• [Directions]: For the word "computer", return each line of the data in which it occurs.

[Records contained in a dataset]
+ + + + + + +

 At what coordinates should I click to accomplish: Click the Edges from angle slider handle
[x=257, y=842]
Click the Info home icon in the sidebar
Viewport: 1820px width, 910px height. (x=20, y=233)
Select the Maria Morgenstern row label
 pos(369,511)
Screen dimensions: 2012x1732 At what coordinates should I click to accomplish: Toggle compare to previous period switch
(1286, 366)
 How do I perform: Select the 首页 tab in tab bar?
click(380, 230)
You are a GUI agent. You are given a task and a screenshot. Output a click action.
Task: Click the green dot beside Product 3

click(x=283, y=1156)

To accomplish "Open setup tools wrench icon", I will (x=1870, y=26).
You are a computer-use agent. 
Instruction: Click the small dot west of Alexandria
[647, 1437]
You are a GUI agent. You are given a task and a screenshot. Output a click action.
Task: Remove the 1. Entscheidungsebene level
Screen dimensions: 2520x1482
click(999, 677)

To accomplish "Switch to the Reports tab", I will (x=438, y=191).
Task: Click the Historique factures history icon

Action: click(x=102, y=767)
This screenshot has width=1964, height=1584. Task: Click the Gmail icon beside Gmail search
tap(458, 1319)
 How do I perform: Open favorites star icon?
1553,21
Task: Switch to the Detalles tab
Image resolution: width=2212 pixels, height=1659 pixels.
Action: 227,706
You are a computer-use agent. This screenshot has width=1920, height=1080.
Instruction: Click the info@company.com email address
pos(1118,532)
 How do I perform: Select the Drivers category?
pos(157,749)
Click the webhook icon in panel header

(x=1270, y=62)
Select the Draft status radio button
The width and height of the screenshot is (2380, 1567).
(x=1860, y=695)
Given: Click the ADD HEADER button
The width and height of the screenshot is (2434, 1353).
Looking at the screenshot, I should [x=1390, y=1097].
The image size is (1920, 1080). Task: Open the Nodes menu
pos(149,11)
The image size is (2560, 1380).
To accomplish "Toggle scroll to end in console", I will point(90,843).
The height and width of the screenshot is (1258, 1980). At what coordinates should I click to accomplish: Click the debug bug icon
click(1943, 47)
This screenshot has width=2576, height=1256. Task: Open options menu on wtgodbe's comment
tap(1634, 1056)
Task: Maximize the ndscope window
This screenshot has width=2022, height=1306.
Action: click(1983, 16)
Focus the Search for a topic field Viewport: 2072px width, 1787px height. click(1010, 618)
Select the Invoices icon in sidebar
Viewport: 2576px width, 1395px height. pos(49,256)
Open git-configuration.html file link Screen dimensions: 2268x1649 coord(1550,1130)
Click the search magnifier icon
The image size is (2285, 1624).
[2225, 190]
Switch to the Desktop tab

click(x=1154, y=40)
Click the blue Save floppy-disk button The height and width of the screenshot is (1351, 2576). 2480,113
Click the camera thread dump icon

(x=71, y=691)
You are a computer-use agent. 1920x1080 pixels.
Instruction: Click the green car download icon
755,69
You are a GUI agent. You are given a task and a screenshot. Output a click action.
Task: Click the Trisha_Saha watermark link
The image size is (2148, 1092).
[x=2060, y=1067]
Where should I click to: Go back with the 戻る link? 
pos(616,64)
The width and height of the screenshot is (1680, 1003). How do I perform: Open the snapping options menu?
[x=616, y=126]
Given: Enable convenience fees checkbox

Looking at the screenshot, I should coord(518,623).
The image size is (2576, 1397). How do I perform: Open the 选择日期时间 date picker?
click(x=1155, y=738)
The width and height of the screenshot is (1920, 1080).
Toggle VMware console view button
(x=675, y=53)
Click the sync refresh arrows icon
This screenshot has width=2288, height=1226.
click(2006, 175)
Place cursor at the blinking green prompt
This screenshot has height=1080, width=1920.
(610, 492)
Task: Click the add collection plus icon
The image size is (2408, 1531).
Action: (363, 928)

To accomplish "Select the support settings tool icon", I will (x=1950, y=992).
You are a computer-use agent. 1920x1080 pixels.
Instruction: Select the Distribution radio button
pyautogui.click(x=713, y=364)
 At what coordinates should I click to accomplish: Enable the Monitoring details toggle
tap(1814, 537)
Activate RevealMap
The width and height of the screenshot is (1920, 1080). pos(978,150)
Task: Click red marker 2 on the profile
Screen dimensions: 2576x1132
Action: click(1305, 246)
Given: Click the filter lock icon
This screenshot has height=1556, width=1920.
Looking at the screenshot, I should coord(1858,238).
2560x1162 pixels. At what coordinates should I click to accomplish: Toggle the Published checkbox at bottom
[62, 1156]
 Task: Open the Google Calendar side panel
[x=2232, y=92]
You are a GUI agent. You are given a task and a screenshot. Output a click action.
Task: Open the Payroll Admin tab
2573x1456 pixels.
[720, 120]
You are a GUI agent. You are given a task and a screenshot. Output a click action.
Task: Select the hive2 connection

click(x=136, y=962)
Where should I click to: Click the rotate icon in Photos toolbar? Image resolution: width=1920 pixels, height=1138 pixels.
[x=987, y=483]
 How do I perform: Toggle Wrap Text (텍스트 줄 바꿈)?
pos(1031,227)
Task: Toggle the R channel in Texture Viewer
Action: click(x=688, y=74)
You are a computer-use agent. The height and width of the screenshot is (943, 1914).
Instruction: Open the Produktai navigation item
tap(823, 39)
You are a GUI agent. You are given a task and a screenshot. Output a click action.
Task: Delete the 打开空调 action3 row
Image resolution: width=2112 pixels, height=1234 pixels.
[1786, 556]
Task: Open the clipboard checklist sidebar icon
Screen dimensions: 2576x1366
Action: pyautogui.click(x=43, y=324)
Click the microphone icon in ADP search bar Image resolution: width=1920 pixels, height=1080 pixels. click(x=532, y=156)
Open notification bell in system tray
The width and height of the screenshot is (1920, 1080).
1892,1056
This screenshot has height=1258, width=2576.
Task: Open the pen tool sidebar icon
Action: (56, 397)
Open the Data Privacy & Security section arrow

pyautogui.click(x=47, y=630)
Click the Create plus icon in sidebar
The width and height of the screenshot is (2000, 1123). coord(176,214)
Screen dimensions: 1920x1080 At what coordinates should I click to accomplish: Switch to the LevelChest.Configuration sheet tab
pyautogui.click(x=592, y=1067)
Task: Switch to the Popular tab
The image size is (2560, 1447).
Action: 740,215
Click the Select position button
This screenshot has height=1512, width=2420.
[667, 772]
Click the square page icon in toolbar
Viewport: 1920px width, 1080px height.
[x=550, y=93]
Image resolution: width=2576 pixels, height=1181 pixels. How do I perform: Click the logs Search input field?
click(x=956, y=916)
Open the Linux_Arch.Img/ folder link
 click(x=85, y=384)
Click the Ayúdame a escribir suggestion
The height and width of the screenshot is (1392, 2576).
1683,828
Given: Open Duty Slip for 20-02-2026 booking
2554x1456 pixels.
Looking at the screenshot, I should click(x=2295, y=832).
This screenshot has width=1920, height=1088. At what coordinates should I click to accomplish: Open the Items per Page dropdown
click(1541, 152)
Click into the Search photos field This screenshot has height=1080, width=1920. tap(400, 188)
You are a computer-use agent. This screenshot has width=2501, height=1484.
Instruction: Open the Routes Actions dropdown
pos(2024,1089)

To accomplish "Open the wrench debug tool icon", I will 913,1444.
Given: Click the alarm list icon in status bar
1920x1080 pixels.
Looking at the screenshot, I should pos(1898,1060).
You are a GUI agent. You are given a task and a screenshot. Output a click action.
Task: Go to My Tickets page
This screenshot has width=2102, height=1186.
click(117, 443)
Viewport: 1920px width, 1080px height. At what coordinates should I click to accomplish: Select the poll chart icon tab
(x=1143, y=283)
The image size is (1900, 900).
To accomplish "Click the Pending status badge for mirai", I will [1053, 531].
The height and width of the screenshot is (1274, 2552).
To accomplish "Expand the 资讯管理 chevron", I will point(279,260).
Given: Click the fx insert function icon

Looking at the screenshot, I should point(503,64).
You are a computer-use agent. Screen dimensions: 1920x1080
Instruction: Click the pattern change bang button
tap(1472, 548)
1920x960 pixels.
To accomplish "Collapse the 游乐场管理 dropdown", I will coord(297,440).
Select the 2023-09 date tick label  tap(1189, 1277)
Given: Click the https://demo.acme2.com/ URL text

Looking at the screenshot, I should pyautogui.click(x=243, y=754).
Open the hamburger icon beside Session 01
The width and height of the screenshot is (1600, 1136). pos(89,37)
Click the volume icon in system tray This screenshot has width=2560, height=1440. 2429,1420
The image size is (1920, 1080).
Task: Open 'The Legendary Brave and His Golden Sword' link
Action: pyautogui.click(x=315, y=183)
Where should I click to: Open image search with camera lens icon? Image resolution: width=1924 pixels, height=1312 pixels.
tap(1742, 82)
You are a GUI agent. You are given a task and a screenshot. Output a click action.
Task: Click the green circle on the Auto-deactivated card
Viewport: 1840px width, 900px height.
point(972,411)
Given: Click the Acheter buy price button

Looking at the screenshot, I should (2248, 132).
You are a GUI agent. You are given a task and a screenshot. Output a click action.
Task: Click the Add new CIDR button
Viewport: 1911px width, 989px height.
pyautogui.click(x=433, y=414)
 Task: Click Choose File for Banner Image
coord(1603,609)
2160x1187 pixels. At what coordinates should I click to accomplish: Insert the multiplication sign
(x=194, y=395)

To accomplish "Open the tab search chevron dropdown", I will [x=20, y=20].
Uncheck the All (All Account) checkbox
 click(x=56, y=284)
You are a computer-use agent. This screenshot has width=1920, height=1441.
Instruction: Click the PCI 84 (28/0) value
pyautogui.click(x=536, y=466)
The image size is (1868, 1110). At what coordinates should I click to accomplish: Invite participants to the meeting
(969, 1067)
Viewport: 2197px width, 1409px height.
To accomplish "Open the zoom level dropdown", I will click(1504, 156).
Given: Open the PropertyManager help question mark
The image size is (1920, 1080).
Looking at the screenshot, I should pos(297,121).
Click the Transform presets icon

+ + + + + + +

• [Task result]:
You are a computer-use agent. 
You are a computer-use agent. This screenshot has width=1920, height=1080.
You are a computer-use agent. 1920x1080 pixels.
You are a computer-use agent. 1920x1080 pixels.
You are a computer-use agent. The height and width of the screenshot is (943, 1914).
You are a computer-use agent. This screenshot has width=2501, height=1484.
You are a computer-use agent. Screen dimensions: 1920x1080
You are a computer-use agent. This screenshot has width=1920, height=1441.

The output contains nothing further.